Dames make-up is thick and heavy and can often be difficult to remove. (Especially for the older actor with slightly loose skin.) I researched other Dames in current theatre and adapted eye make-up so the 'ugly sister' at night could transform effortlessly into the business manager once the show was done. Because the eye area has the thinnest most sensitive skin i never took the make-up on to the lid or directly below the eye. This avoided product build up and irritation to the eyes making the look comfortable (as possible) to work in.

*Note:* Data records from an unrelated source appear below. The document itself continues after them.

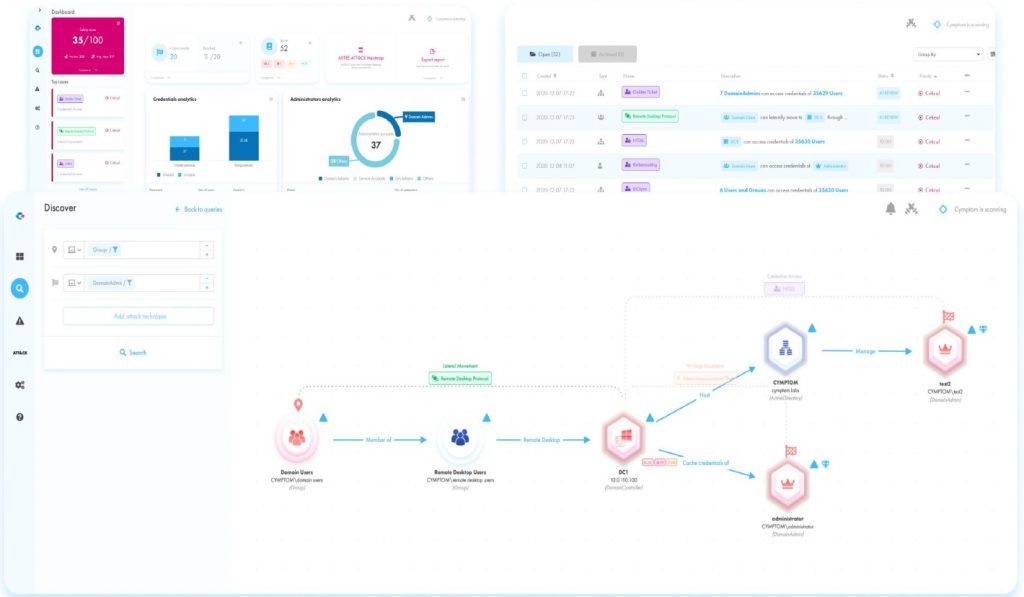Screen dimensions: 1024x597
Task: Click the Add attack technique field
Action: click(138, 316)
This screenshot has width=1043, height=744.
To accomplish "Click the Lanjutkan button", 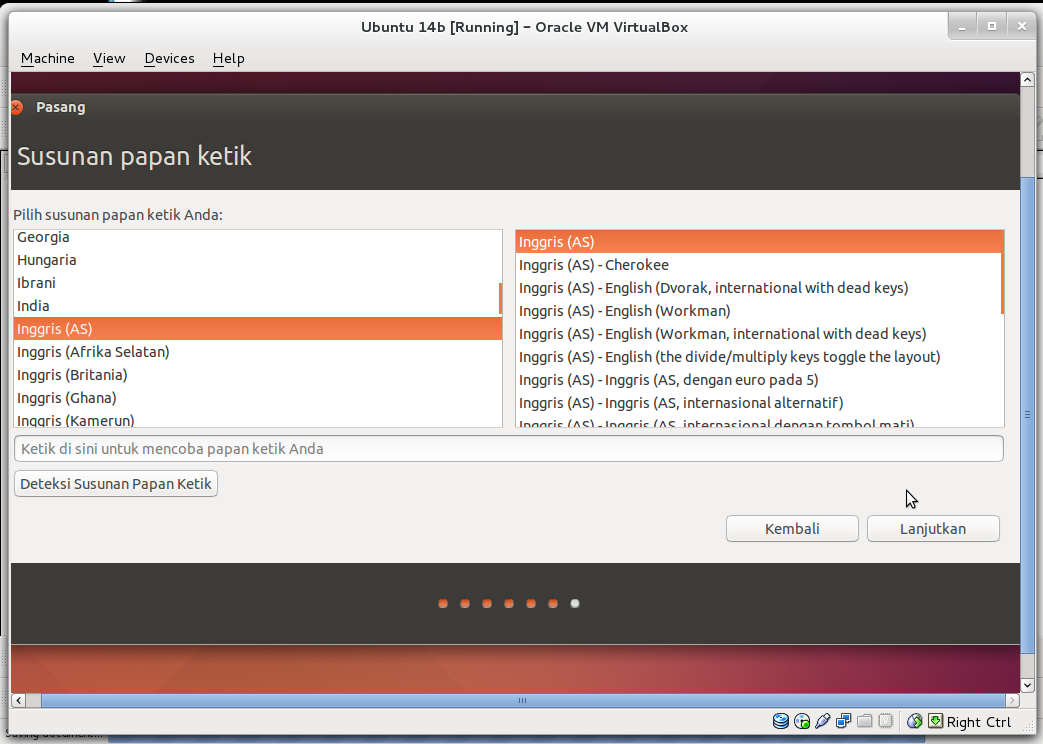I will point(931,528).
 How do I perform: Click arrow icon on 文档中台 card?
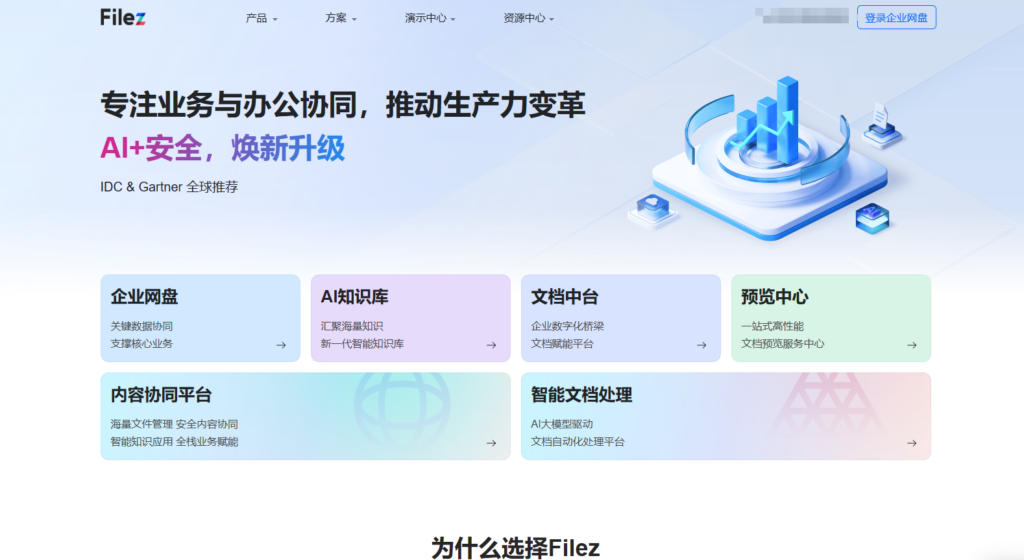702,345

The tantrums that was caused by applying false eyelash strips were phenomenal. As I applied eyelashes in the girls changing rooms, roughly taking 5 seconds per lash. I couldn't help but think about the divatastic men that awaited me down the hall. When using new lashes i would apply them as normal, (and that was bad enough) however night after night the long feathery lashes had to sometimes be reused and as they aged they got droopy and uncomfortable to wear so i had to adapted the technique in which i applied them. To prepare the lashes i would hairspray them lightly (to much would make them worse) to harden up the feathers. I would place them just above the lid of the eye for less irritation and comfort.